Années 1990 : Pascale, qui a quitté Pierre Rey pour épouser Michel Le Royer, inoubliable interprète de la série télévisée Corsaires et flibustiers, fait une rencontre décisive : celle du réalisateur marseillais Robert Guédiguian, qui la fera tourner dans six de ses films, dont le célèbre Marius et Jeannette, qui lui vaudra une nomination aux César. Du quartier de l’Estaque à celui, imaginaire, du Mistral, dans Plus belle la vie, la cité phocéenne offre à Pascale ses derniers grands rôles. À Marseille, la comédienne s’est également trouvé deux familles, une de cinéma, avec Guédiguian, et une autre de télévision, avec la série à succès de France 3 dont elle a tourné huit saisons. Depuis l’annonce de sa disparition, les messages ne cessent d’affluer sur les réseaux sociaux. 

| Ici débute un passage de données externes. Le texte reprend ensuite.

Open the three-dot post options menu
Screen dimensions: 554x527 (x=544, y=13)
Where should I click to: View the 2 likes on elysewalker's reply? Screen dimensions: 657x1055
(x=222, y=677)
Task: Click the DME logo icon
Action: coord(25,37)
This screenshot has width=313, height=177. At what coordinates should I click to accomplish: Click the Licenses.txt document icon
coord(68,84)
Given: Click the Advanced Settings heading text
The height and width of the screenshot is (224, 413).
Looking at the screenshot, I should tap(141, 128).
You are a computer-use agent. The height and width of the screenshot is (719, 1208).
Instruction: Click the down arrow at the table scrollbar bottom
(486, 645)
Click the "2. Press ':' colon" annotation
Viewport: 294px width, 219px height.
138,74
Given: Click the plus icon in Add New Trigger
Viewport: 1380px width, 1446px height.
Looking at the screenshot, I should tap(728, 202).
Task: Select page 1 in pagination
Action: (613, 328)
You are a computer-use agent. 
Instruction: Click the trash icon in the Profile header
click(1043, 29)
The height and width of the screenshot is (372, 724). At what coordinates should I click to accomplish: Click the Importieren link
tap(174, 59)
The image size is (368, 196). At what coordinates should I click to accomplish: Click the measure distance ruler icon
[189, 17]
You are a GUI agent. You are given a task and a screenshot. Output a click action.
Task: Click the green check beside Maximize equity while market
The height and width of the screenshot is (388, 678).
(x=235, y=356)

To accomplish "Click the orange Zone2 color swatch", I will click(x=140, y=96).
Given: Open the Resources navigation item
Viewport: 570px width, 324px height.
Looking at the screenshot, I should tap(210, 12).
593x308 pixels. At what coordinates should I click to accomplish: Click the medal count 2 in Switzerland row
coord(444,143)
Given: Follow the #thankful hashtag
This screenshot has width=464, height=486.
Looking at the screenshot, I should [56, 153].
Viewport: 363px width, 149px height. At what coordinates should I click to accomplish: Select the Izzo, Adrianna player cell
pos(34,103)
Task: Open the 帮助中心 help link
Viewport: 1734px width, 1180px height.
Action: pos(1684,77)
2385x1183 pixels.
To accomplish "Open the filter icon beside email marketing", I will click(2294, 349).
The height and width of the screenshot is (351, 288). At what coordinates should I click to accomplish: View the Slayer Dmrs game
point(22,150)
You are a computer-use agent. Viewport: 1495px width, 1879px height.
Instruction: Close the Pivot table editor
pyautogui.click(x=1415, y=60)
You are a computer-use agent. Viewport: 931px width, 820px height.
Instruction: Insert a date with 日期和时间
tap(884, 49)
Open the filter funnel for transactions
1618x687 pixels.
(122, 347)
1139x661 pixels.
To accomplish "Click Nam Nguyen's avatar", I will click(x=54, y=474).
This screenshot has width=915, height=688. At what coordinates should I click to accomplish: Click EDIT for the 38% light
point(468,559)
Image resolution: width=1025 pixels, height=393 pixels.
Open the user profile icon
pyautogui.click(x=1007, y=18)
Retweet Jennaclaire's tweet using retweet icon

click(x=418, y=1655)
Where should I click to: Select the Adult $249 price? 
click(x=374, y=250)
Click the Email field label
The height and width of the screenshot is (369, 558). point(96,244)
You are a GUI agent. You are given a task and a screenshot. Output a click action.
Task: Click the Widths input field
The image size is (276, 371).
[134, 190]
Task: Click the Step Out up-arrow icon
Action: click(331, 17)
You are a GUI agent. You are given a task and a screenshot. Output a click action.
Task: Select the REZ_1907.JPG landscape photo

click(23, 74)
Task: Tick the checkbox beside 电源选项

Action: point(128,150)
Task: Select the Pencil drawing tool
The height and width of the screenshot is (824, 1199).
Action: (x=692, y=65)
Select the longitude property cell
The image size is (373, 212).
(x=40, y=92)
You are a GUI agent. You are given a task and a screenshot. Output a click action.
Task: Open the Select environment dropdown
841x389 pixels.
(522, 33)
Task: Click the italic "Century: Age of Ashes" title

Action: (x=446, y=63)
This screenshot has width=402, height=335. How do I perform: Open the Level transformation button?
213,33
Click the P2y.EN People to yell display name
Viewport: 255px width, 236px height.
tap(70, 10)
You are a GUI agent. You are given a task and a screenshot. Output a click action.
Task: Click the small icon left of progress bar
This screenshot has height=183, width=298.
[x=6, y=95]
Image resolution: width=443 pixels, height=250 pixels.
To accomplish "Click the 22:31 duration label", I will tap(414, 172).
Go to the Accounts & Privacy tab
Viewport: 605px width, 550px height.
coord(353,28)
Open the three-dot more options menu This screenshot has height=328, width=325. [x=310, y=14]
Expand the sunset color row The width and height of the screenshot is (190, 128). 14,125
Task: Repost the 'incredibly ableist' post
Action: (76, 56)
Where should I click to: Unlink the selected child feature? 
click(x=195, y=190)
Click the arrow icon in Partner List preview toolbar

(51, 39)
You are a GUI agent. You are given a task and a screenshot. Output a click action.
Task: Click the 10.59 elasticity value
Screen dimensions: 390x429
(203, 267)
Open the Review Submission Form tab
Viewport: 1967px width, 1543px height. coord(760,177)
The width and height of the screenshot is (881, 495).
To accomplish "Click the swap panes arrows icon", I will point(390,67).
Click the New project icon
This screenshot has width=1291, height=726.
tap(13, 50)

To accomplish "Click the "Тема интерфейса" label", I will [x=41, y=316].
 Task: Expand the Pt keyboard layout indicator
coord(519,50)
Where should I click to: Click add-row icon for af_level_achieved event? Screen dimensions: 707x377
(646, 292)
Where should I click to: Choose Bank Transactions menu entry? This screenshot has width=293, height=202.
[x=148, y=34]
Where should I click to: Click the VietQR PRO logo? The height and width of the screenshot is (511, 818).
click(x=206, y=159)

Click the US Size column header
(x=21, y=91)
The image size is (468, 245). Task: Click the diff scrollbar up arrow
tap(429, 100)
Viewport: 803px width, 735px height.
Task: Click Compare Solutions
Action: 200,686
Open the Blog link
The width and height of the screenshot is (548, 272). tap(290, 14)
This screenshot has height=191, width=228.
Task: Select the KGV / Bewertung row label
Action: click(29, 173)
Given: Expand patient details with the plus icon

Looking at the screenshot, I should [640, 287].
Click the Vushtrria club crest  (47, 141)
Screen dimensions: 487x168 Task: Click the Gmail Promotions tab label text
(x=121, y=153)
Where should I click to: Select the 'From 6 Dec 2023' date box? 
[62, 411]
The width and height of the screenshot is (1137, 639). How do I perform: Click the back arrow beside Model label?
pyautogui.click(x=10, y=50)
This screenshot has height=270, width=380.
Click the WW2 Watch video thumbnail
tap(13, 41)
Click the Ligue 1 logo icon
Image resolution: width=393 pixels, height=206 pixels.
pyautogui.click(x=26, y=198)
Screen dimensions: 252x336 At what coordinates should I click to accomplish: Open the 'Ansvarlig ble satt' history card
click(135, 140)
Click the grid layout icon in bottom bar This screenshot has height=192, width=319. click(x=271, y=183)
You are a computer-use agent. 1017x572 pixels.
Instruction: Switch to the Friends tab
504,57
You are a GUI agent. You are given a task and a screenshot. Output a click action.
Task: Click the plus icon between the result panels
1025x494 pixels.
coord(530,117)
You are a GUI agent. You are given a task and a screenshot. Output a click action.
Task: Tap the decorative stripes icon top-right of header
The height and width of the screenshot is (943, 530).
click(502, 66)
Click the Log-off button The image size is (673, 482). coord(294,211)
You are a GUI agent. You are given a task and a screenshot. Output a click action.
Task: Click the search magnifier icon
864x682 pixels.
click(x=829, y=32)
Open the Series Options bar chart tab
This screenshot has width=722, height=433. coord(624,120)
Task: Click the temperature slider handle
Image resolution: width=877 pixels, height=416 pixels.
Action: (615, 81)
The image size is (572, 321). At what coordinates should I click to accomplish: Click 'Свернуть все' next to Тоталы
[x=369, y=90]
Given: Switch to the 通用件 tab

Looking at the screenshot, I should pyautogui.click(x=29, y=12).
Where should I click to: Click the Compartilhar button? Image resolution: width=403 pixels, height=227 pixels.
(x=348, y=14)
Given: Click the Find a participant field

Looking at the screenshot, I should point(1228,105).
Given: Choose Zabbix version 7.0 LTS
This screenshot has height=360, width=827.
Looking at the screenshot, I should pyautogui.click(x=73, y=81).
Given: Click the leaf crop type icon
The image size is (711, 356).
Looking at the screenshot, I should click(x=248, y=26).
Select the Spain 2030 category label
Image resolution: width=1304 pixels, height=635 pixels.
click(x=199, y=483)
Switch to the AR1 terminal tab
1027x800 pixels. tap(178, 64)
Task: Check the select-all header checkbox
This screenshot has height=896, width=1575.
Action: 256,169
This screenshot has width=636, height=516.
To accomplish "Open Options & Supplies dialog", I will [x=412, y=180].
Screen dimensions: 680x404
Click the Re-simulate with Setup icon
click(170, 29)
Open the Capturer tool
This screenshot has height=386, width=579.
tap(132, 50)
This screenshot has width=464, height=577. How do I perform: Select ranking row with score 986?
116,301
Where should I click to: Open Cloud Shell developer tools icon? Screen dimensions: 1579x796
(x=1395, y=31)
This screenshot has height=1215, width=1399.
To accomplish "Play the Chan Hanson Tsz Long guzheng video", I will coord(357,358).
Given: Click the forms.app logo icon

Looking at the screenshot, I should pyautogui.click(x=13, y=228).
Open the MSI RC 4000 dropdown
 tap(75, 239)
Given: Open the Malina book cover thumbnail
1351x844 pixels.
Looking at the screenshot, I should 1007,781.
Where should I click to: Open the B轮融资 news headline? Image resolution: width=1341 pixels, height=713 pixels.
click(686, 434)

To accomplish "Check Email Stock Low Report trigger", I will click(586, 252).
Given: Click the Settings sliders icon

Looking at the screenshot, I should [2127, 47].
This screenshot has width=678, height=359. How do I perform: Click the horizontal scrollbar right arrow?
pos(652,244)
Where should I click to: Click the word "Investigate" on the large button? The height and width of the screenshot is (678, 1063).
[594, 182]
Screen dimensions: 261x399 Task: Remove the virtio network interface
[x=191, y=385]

« Je garde des souvenirs inoubliables avec cette grande dame. Je suis triste », déplore ainsi Laëtitia Milot sur son compte Instagram. « Tu as été la grand-mère la plus classe, la plus juste, la plus forte, la plus cocasse et la plus belle de ma vie de comédienne », écrit Dounia Coesens. Léa François, alias Barbara dans la série, note : « Toi qui aimais tellement parler des astres, tu es partie les retrouver. »

Pascale Roberts ne se contentait pas d’aimer les étoiles, elle en était une.